→ **Requirements**
Extract each line from the items below that contains the string "This". Treat uppercase and lowercase letters as distinct.

→ **Excerpted data**
────────────────

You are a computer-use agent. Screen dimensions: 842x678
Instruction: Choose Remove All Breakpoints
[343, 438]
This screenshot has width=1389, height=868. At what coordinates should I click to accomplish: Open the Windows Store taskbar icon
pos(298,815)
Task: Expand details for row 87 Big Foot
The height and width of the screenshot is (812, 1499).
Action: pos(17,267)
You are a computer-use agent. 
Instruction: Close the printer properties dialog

────────────────

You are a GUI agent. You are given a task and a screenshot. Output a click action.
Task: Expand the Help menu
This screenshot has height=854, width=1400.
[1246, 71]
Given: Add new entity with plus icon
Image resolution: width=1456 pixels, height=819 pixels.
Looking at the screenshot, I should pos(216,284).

────────────────

→ **Exercise output**
This screenshot has width=1389, height=868. At what coordinates should I click to accomplish: Open the Windows Store taskbar icon
This screenshot has height=854, width=1400.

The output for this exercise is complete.